Esta é uma das conclusões do Global Talent Index Report: the Outlook to 2015, um índice criado em 2007 pela Economist Intelligence Unit e em parceria com a consultora Heidrick & Struggles. Com o propósito de comparar países no que respeita à sua capacidade de desenvolver, atrair e reter talentos aborda, de forma complementar e através de um inquérito, executivos de topo de todo o mundo como forma de “sentir o pulso” dos desafios que as suas organizações enfrentam nesta matéria. O recém-publicado GTI 2011-2015 engloba 60 países (até agora eram apenas 30) e contou com 441 entrevistas realizadas a executivos seniores, metade dos quais a ocuparem função de gestão de recursos humanos.

O que revela então este Índice de Talento Global não só no que respeita aos países que dele fazem parte, como também às preocupações manifestadas pelos executivos entrevistados? O VER resume as principais conclusões.

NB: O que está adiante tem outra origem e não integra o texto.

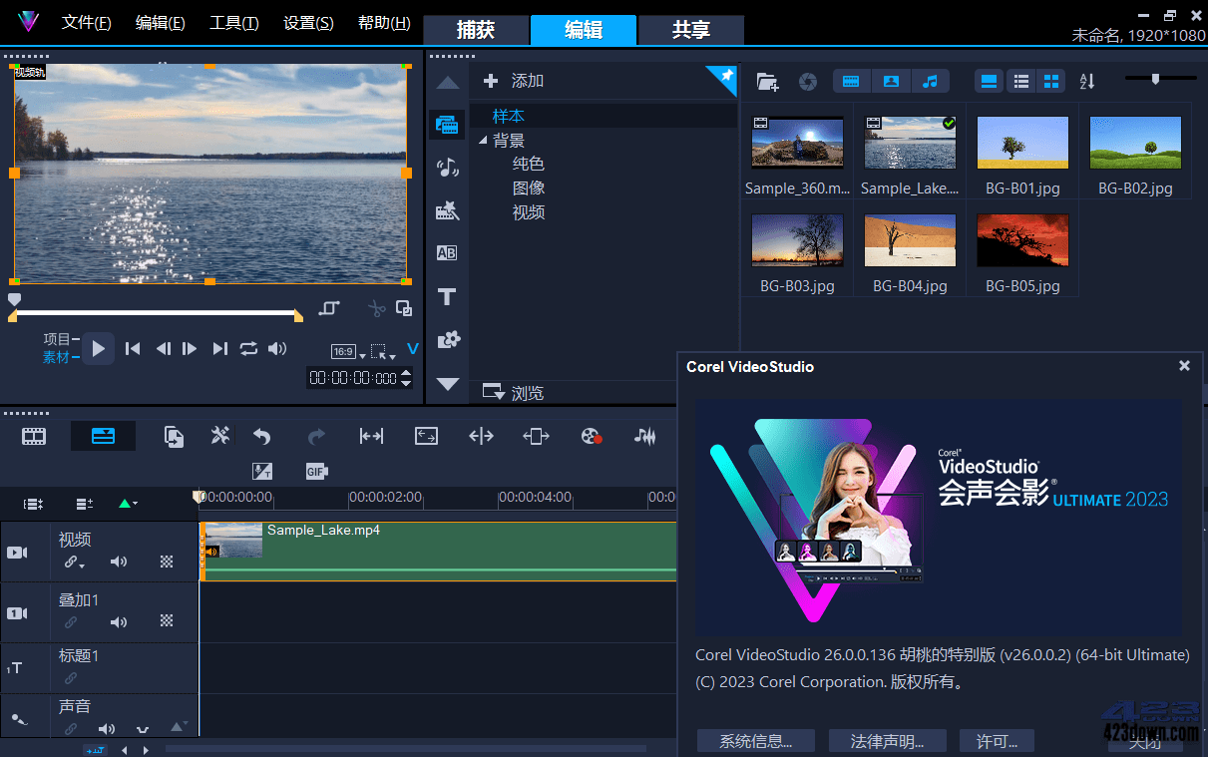The height and width of the screenshot is (757, 1208).
Task: Select the BG-B02.jpg thumbnail
Action: pos(1135,142)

As estrelas da(s) companhia(s)
Apesar de não constituir uma grande surpresa, são os Estados Unidos que lideram, isolados, o ranking dos 60 países representados no índice. No top 10, quatro países nórdicos (3 dos quais no top 5) exibem a sua capacidade para produzir e reter talento, sendo de destacar igualmente a boa performance de Singapura (5ª posição), da Austrália (6ª) e de Hong Kong (8º lugar) e a de Israel e da Holanda, que partilham o 10º lugar. Portugal aparece na 26ª posição.

No que respeita aos Estados Unidos, as razões para a liderança são claras: a elevada qualidade da sua força de trabalho, em termos de adaptabilidade e inovação e o seu ambiente de meritocracia, relativamente desimpedido por leis de trabalho intervencionistas, liberaliza o talento e encoraja-o a florescer. De sublinhar igualmente a excelência do seu ensino superior: quase uma em cada três universidades posicionadas no ranking das 500 melhores do mundo está sedeada nos Estados Unidos, o que resulta numa “produção” de talentos muito bem equipados com o rigor intelectual necessário para prosperarem nesta economia do conhecimento extremamente competitiva.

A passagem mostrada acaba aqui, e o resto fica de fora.